Task objective
Copy exactly the lines of the material below that fall between the line with "Screen dimensions: 176x1568" and the line with "At what coordinates", both of those lines included; pictures stay out.

Records for processing
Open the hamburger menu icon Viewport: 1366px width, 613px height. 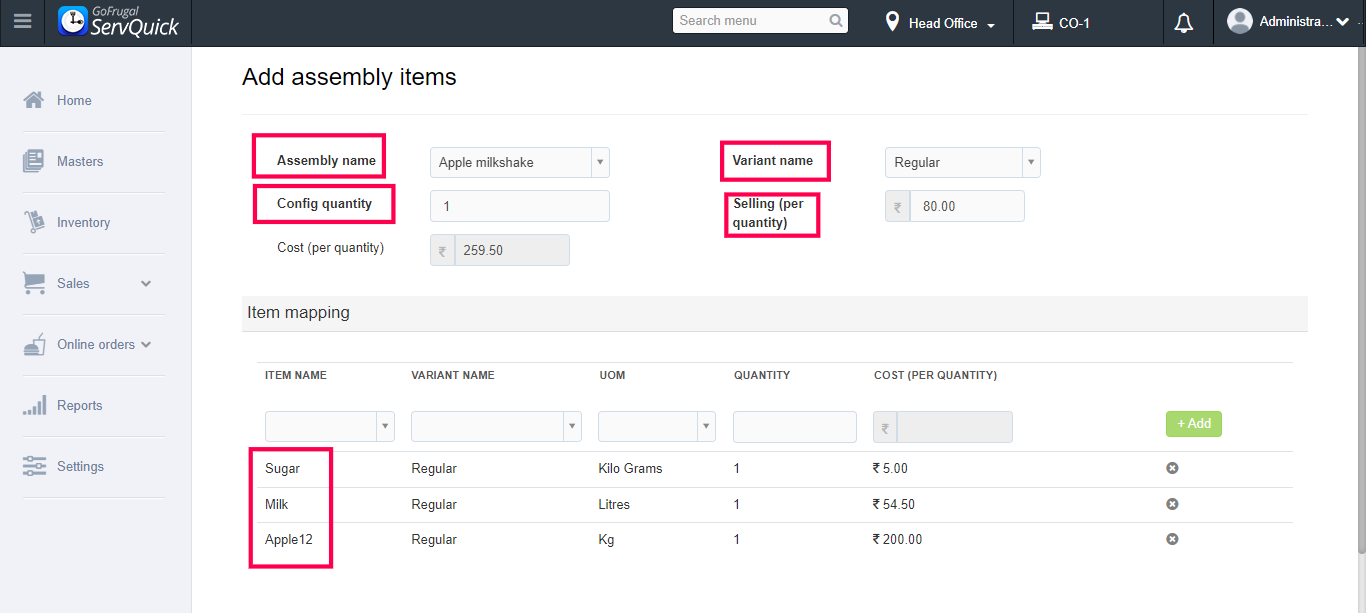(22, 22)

--

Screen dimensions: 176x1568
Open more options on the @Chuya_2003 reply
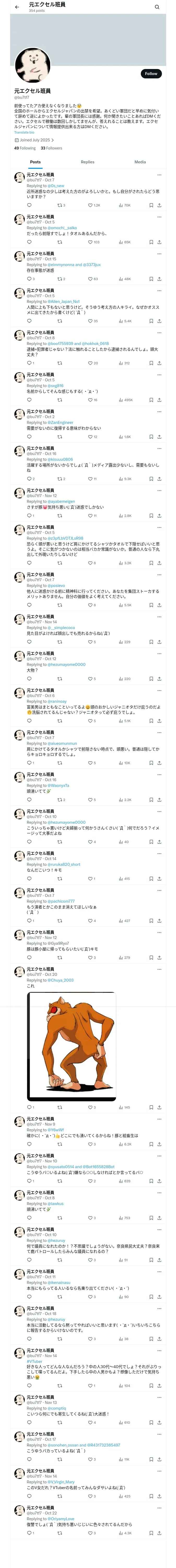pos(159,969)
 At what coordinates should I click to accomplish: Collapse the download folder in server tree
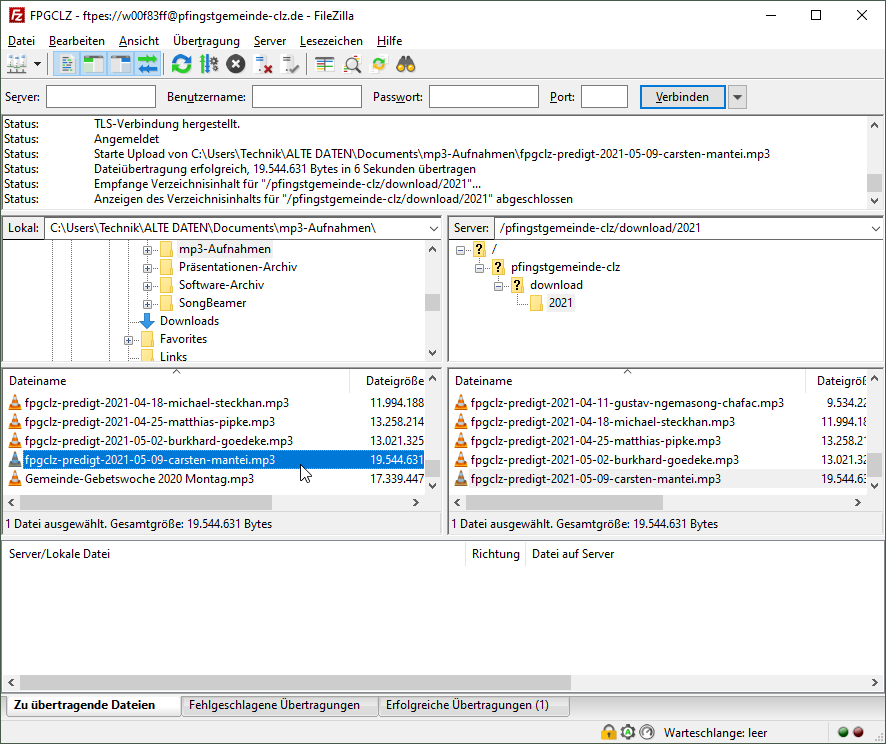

Output for this exercise
Screen dimensions: 176x1568
Open more options on the @Chuya_2003 reply
pos(159,969)
 At what coordinates should I click to accomplish: Collapse the download folder in server tree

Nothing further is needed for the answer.